I sit down and run my hands through my hair, taking a moment to squeeze my skull and rub my temples. I close my eyes for a moment, breathing deep.

“I have a headache,” I annouce to my friend. She gives me a small sympathetic smile. I take a sip of water. “This is a ‘I haven’t drank enough water and ate lunch too late’ headache.”

She goes back to her phone. I rub my temples.

Class is excruciatingly slow and I’m slipping away. Instead of being totally present, I’m degressing to my headache panic mode, where I’m loopy and teary eyed. I manage to get through class. I almost rested my head on my professors belly when she stood behind me. It’s something I would do with my mother, rest my head on her belly and she would run her fingers through my hair. I’m instinctly seeking out comfort.

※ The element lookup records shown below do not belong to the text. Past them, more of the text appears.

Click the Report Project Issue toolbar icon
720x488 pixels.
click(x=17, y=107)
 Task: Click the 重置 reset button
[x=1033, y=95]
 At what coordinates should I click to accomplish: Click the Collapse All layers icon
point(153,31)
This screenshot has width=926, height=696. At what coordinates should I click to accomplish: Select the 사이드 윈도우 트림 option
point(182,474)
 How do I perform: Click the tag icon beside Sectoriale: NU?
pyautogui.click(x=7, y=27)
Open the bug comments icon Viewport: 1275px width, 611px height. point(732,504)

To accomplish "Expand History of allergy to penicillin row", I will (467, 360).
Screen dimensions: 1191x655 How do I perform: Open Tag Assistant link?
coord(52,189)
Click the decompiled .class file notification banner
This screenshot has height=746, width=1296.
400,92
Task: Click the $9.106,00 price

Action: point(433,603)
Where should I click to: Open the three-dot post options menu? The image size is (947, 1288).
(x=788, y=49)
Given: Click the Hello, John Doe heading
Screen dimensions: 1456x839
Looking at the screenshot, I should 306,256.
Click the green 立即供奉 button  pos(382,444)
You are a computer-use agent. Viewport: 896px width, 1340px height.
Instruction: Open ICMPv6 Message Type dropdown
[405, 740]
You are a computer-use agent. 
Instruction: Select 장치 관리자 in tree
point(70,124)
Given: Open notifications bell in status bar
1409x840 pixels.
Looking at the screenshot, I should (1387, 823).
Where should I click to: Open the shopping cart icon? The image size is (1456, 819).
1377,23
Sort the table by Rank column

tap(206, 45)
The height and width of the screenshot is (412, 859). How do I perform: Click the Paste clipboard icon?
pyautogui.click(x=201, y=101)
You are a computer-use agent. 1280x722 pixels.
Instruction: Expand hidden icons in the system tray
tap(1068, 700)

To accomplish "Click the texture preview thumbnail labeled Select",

Class is over and I head back out into the bitter cold. I walk as quickly as I can and that’s only a shuffle. My head is pounding.

“What’s taking you so long?” my friend asks, her eyes scanning the parking lot for my car, “hurry up.” she chides.

I stop and look at her, incredulous.

“what?” she asks.

“I have a fucking headache,” I snap back, “I’m going as fast as my pounding head will allow me.”

She looks sheepish, apologetic.

“Are you all right to drive?” she asks.

“Yeah,” I bite out.

It must be nice, being able to forget about pain.